Analia Kalinec’s path of truth and work for justice was not easy. — My father was an idol for me. He took care of my family so nothing was missing. When he was arrested, he assured me that he was fighting for the good of his country and that he never did anything for which he had to be ashamed. But listening to people during the trial, I understood that he had done evil. He still has information about missing people. But she prefers to remain silent… — she said.
Analia’s father, Eduardo Kalinec, is known in Argentina as ‘Doctor K’. He was tried in 2010 and received a life sentence.
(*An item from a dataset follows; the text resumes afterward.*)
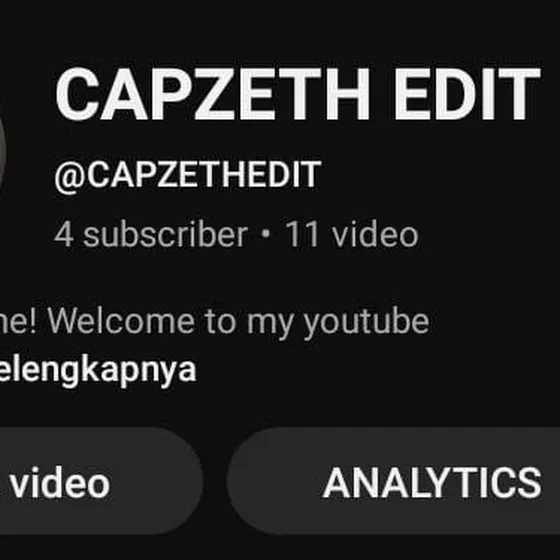Screen dimensions: 560x560
Task: Click the truncated text before Welcome
Action: (19, 320)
He was proven guilty of murdering five people and torturing147 prisoners in camps for opponents of the dictatorship.
— My mother and my sisters told me not to ask questions. They argued that we should remain silent about it. And I needed to shout about it. I wanted to know, I needed to talk. I am a mother — she said with her breaking voice — I have two children, when they were little, I was wondering how to tell them about it?
According to Kalinec, many families in Argentina are divided — some relatives want the perpetrators to be held accountable, even if they are their loved ones. Others prefer to remain silent.
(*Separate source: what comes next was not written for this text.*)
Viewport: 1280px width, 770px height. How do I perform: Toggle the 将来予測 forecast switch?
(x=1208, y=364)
— On the one hand there is the pain of the victims and those who sympathize with them, on the other there is silence and no answers to questions. It cuts off bones — says Kalinec.
Ultimately, the key impulse for the development of the social movement towards finding the truth was the situation in 2017. It was then that the government decided to reduce the sentences of military men convicted in previous trials according to the ‘two for one’ rule, i.e. counting one year spent in prison as two years.
— Then the so-called March of the Handkerchiefs took place — Analia said. — The people of Argentina stopped impunity and the Supreme Court rejected this law. From spontaneous demonstrations, meetings with victims and people with similar experiences, the ‘Historias Desobedientes’ movement, or ‘Disobedient Stories’, was born.
Martin Vergara added: — For all of us, the Mothers of the Plaza de Mayo are a spiritual symbol. They shaped us, we took to the streets with them.
Today, the branches of ‘Disobedient Stories’ also operate in Paraguay, Chile, Spain and even in Germany. Analia Kalinec came to Białystok from Berlin, where she met the descendants of Nazis.
— Although we are not guilty of our parents’ crimes, our subconscious works in such a way that we feel ashamed and guilty. But if such great evil and hatred once existed, there must also be great love that will overcome it. It is great social work to grow in love — said the Argentine.
After the meeting with the audience, the guests from Argentina gathered in a small group with the representatives of the Bialystok Branch of the Association of Siberian Deportees. They recorded a conversation with them devoted to the subject of forgiveness, the material will be used in the film that is being prepared by the Argentineans.